What I actually learned from reading these sections, however, is that Garcia threw me off long ago by calling the male character "Sweet William". Child ballad #74, "Lady Margaret and Sweet William", is a sort of Romeo and Juliet story where she kills herself when she thinks she can't marry William and then he dies or kills himself with grief. Since "Peggy" is a nickname for "Margaret", I had always thought that that was where Peggy-O came from. Now I know better and I will sleep better tonight. Thank you. Below is a web page about Peggy-O that you may already be familiar with. I'm actually copying this to my brother who asked me long ago about Fennario because he thinks I am all wise in all things Grateful Dead.
Pat McLaughlin
The wolf
According to A Dictionary of Symbols:
"Wolf Symbolic of valour among the Romans and the Egyptians. It also appears as a guardian in a great many monuments. In Nordic mythology we are told of a monstrous wolf, Fenris, that would destroy iron chains and shackles and was eventually shut up in the bowels of the earth. It was also said that, with the twilight of the gods--the end of the world--the monster would break out of this prison too, and would devour the sun. Here, then, the wolf appears as a symbol of the principle of evil, within a pattern of ideas which is unquestionably related to the Gnostic cosmogony. ... The myth is also connected with all other concepts of the final annihilation of the world, whether by water or fire."--p. 375
This summary presents an interesting link back to "Uncle John's Band", with its lines about knowing the fire from the ice, which similarly summon apocalyptic associations.
Don't murder me
Compare the folk song "I'm All Out An' Down", in Lomax: Folk Songs of North America:
"Doncha murder me,
Please, baby,
Don' murder me..." --p. 583
red whiskey
This note from a reader:
Subject: Grateful Dead Lyrics Page (whiskey reference)

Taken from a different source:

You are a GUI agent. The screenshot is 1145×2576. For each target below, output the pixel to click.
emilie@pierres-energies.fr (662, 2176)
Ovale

Date: Thu, 3 Oct 1996 19:37:03 -0400
From:
David-
I really enjoy your annotated lyrics page. As a whiskey drinker, I've always wondered what was meant by the line in Dire Wolf about "red whiskey." I found an answer in Gary and Mardee Regan's The Book of Bourbon. I'll quote the paragraph (p. 34) directly:
"There is solid evidence, however, that by the mid-1800s, some whiskeys were being aged long enough to give them a decent amount of color. In "The Lincoln Reader," 1947, editor Paul M. Angle included a personal recollection of one James S. Ewing, who was an eyewitness to an 1854 meeting between Abraham Lincoln and his formidable debating rival, Stephen A. Douglas. In Ewing's account of the event, he referred to a decanter of "red liquor"-a term for bourbon that would become widely used by the end of that century. When whiskey is first distilled, it is clear-it looks exactly like vodka. Only time in wood gives it color, and only time in charred wood results in the crimson-hued tint that is peculiar to bourbon. So we can draw from Ewing's reference to red liquor that in the the mid-nineteenth century some whiskey was being aged in charred casks, and it was aged long enough for it to gain bourbon's characteristic crimson hue." [Reprinted from The Book of Bourbon and Other Fine American Whiskeys by Gary Regan and Mardee Haidin Regan, (1995, Chapters Publishers, $29.95) in the Annotated Grateful Dead Lyrics with the authors' permission.]